Capítulo 4: fevereiro, 2008

Suave brisa de terça à tarde. Aquele banco estava vazio, lhe convidando para se aconchegar ali. Ana frequentava aquela praça desde quando era bebê, com os pais. E sempre sentava naquele banco, de frente para o mar, de frente para o mundo paralelo do espaço inexplorado do universo. A melhor parte de cidade, para ela. Voltava do trabalho, estava comprando um capuccino no Café do seu Pedro quando repentinamente lembrou daquele banco e de quanto tempo não fazia uma viagem ao mundo paralelo do espaço inexplorado do universo. Havia sido uma manhã chuvosa e a tarde estava nublada, fria. Era o tempo ideal para passar alguns momentos lá naquele canto tão dela. Depois de sentar e fixar o olhar no horizonte instável, começou a por seus pensamentos em dia. Como era difícil crescer! Naquele ano ela já faria 18, estava trabalhando e em poucos dias começava a faculdade. Começou a tentar imaginar o futuro. Como seria dali em diante? Ela temia virar uma deles -os adultos. Quão séria e sem graça parecia ser aquele vida... gente grande, coração pequeno, alma pequena. Deveria ser diferente. Mas porque é que ela não podia ser diferente? Aqueles tormentos em forma de pensamento lhe afogavam naquele mar sem nem mesmo estar dentro dele. E ela começava a imaginar, como se estivesse boiando à deriva, apenas com os olhos e nariz acima da água, observando a vida de longe, imperceptível aos olhos nus dos adultos.

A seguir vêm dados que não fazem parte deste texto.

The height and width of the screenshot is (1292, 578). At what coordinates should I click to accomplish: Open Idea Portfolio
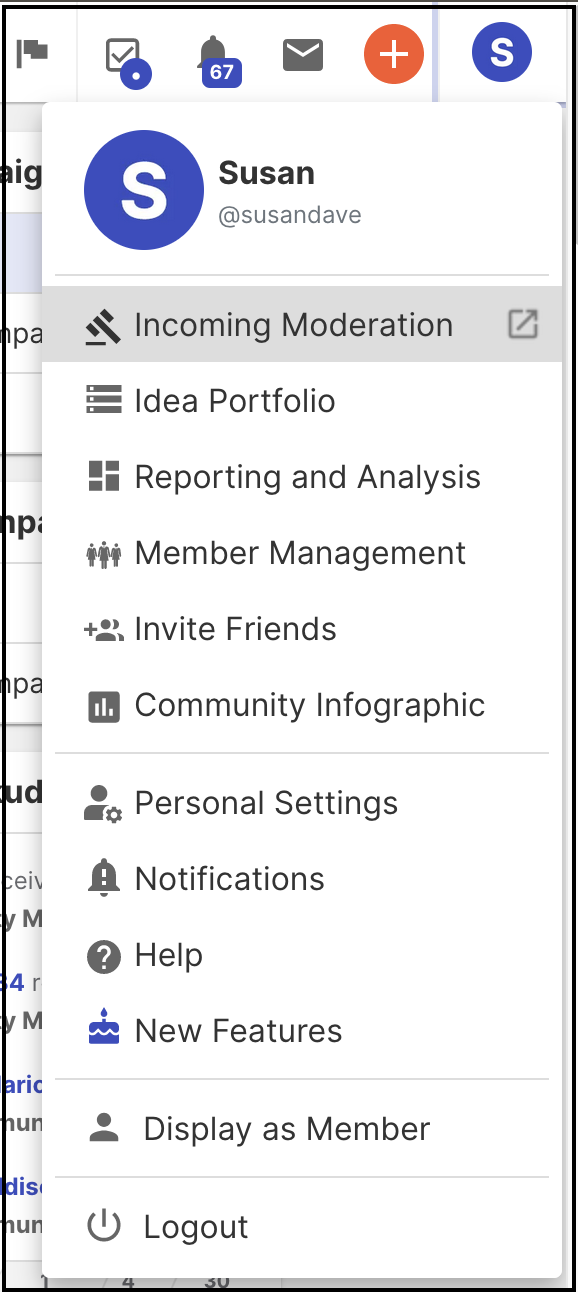pyautogui.click(x=302, y=400)
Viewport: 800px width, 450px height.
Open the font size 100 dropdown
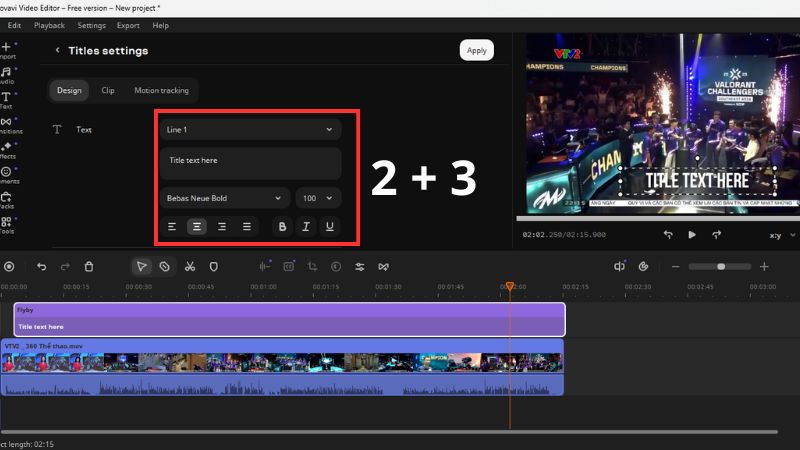tap(318, 198)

Mergulhada nas suposições e dúvidas que lhe preocupavam tanto, seus pensamentos são interrompidos por um vendedor de "fazedor de bolhas", como ela chamava quando era criança.
   -Boa tarde, minha jovem!
   -Ãh... boa tarde.
Ele passara por ela como qualquer vendedor de "fazedor de bolhas" passa por uma pessoa adulta, sem oferecer seu produto.
   -Espere! Moço!
   -Sim?
   -Me veja um fazedor de bolhas desses, por favor.
   -Mas é claro. Qual cor o pequenino gosta mais?
   -Azul! Ahg... desculpe, pequenino...?
   -Sim, não compras para alguma criança? Um irmãozinho, um sobrinho, um filho?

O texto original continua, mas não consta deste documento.